*Action item*: Transcribe the lines below exactly, beginning with the line that holds "Remove the email" and ending with the final line, both included. Pictures are to be left out.

Saved data entries:

* * * * *

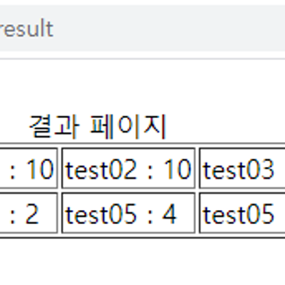Click the address bar text ending in "result"
The height and width of the screenshot is (285, 285).
click(x=26, y=29)
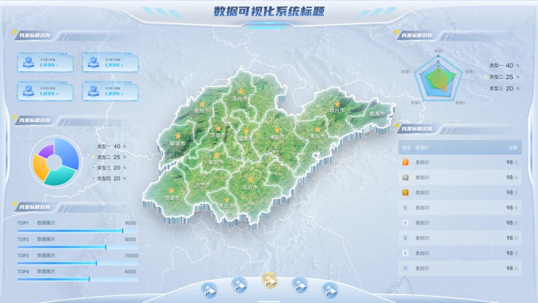Click the shield icon in top-left stat card

[27, 62]
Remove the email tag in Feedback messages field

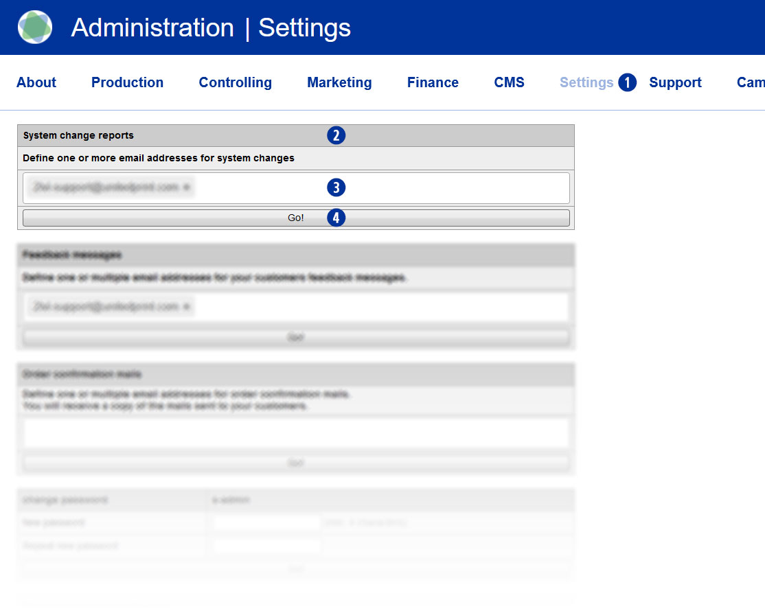[x=187, y=307]
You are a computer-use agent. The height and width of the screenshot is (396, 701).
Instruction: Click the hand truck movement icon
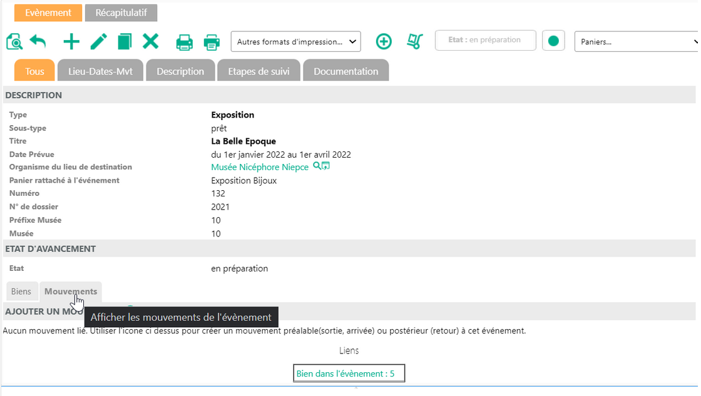pos(414,42)
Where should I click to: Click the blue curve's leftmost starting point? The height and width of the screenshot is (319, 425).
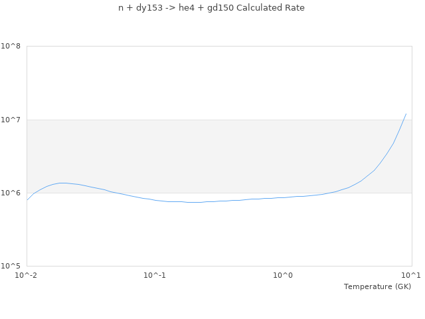27,200
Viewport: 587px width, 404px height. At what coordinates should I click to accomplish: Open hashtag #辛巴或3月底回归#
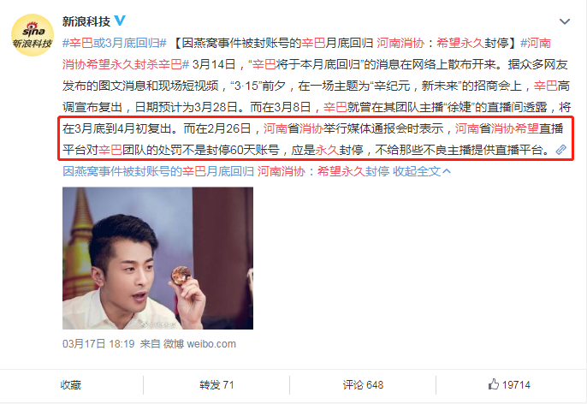pyautogui.click(x=115, y=43)
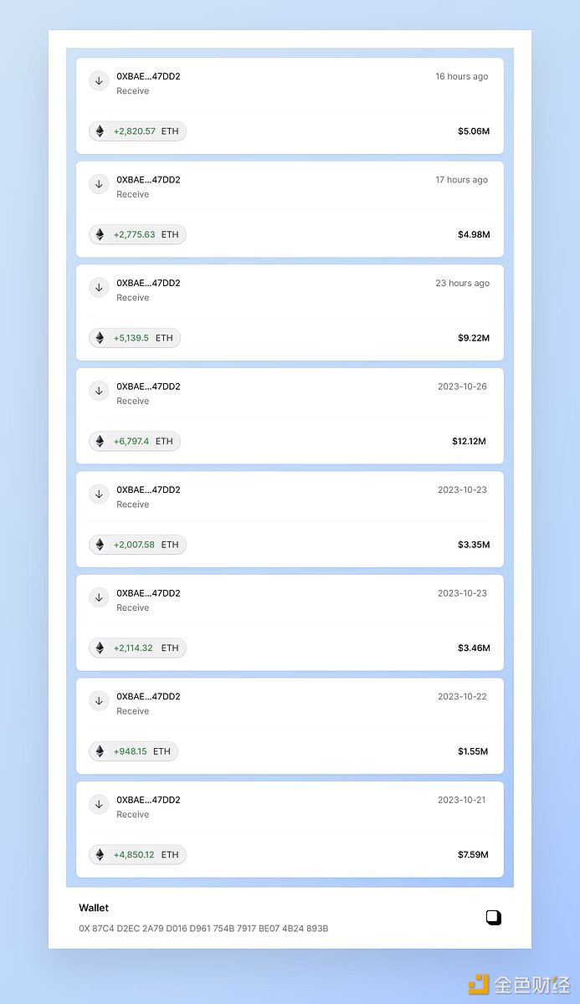Click receive arrow icon for 16 hours ago transaction
The width and height of the screenshot is (580, 1004).
click(x=100, y=81)
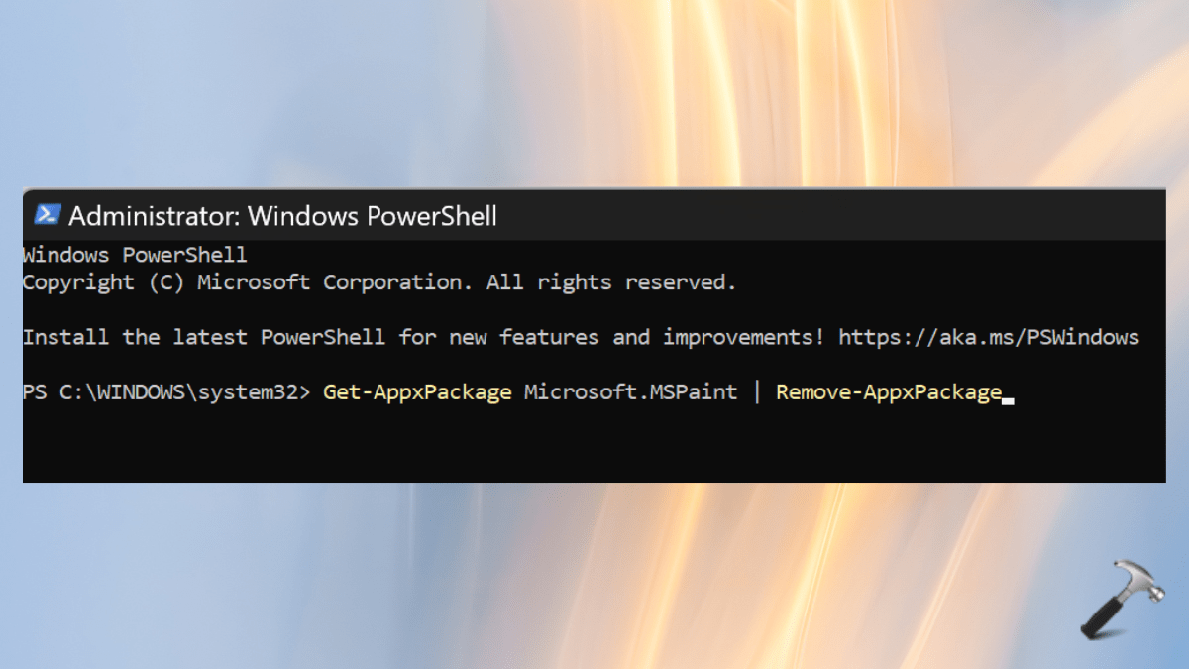Click the Microsoft.MSPaint package name
This screenshot has width=1189, height=669.
click(x=631, y=391)
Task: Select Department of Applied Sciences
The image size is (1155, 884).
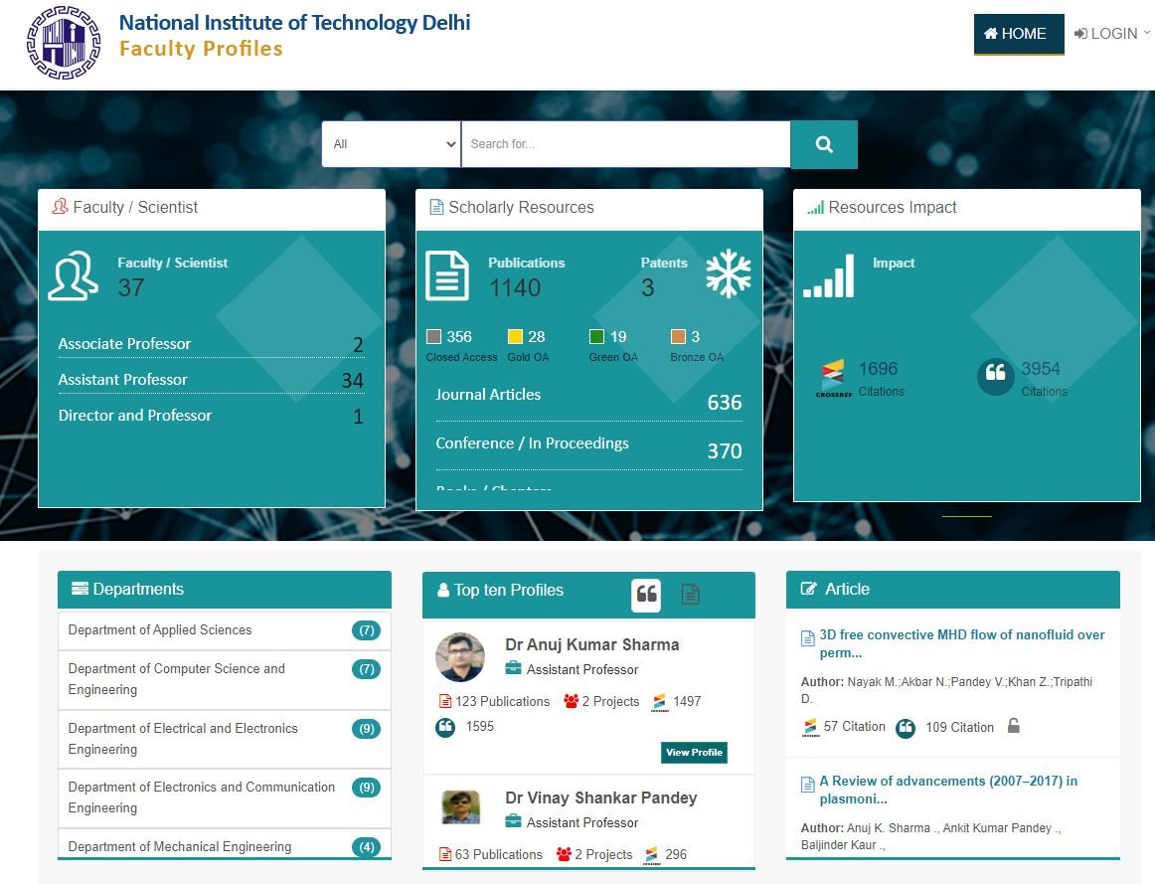Action: [160, 630]
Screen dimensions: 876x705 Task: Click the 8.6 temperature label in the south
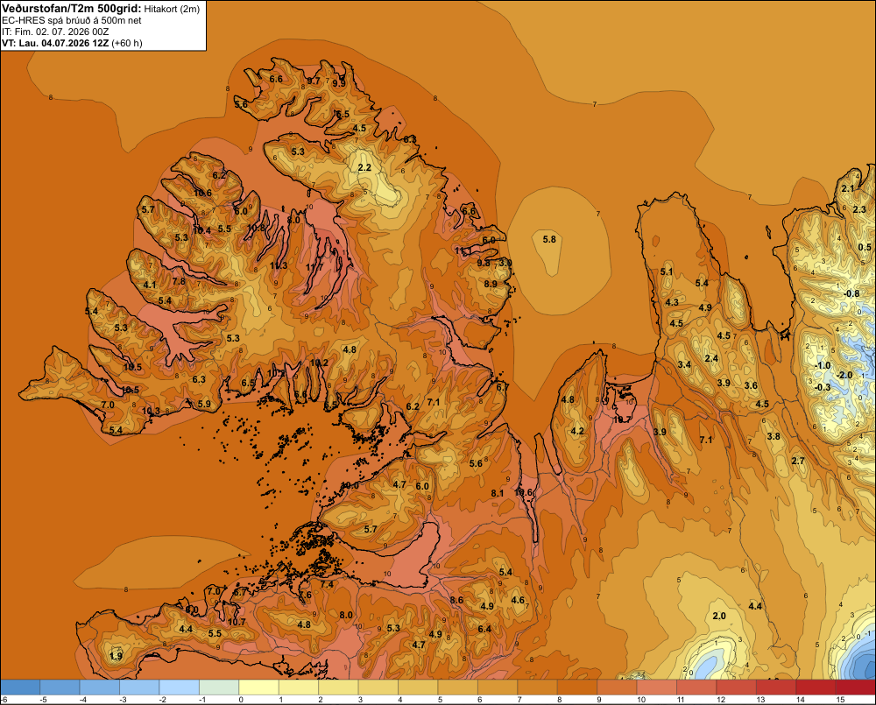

* * * * *

*Problem solution*:
Remove the email tag in Feedback messages field

[x=187, y=307]
You are a computer-use agent. The height and width of the screenshot is (396, 701).
Instruction: Click the hand truck movement icon
pos(414,42)
Where should I click to: Click the blue curve's leftmost starting point? The height and width of the screenshot is (319, 425).
27,200
Viewport: 587px width, 404px height. At what coordinates should I click to accomplish: Open hashtag #辛巴或3月底回归#
pyautogui.click(x=115, y=43)
Click receive arrow icon for 16 hours ago transaction
The width and height of the screenshot is (580, 1004).
click(x=100, y=81)
Click the Microsoft.MSPaint package name
This screenshot has width=1189, height=669.
click(x=631, y=391)
Task: Select Department of Applied Sciences
The image size is (1155, 884).
Action: [160, 630]
Screen dimensions: 876x705 Task: Click the 8.6 temperature label in the south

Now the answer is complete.